DOCUMENT EXTRACT:
"""

Layer 4 Proxying¶
Layer 4 proxying is proxying connections at the layer 3 or 4 level, that is at the TCP or TLS layer. This is distinct from routing in that the connections are terminated at layer 3 in Traffic Server, not by routing IP packets over the same TCP connection.
There are two primary reasons to use layer 4 proxying.
Control of the properties, particularly TLS properties, of the connection between the client and the server.
De facto routing of client to server connections without modification of client or server. This differs from layer 3 routing in that it applies to specific clients and servers, not packets on the network in general.
The distinguishing characteristic in both use case is how the connections are made. This becomes more complex in the case of TLS connections and where the TLS connections are terminated, which are not necessarily the same places as the TCP connections. Because the client drives the properties of the connection we can consider the connection properties from the client point of view. The two basic cases are
- Direct connection
The client connects directly to the server. To proxy a direction connection the client must send its packets to the proxy. This can be done by adjusting DNS resolution or by adjusting the networking infrastructure must be such that packets that go between the client and the server go through the proxy. In either case the proxy must be able to able to connect to the server or at least the next upstream proxy on the way to the server based on data available in the client connection.
- Explict Proxy
The client connects to a known proxy and then uses the
CONNECT
method to forward the connection to the server. Adding additional proxy support will require making the client connect to a different proxy, either by configuring it to do so or by adjusting DNS resolution.

"""

EXERCISES TO COMPLETE:
a: In the layer 4 proxying text, why can the connection properties be considered from the client's point of view?
b: Reproduce the part of the layer 4 proxying text starting with "Control of the" and going on through "network in general.".

DATASET EXCERPT:
"""

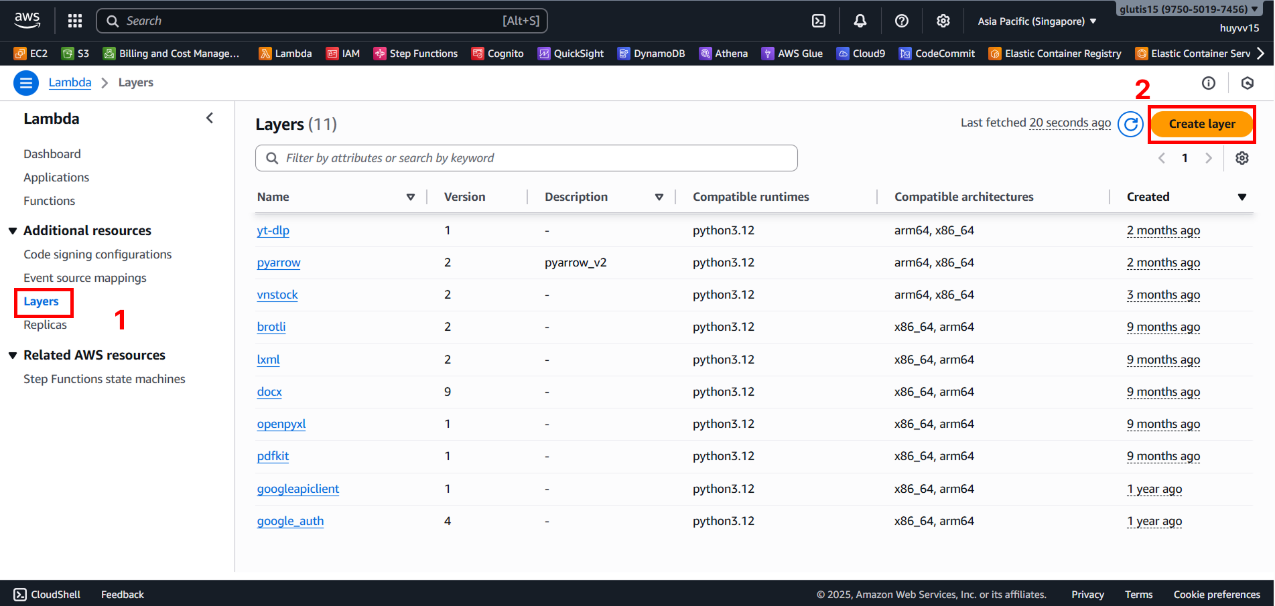Sort layers by the Created column
1275x606 pixels.
[x=1242, y=197]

"""

RESULTS FOR EACH TASK:
a: The client drives the properties of the connection. For that reason, its side is the one used to frame the two basic cases, direct connection and explicit proxy.

b:
Control of the properties, particularly TLS properties, of the connection between the client and the server.
De facto routing of client to server connections without modification of client or server. This differs from layer 3 routing in that it applies to specific clients and servers, not packets on the network in general.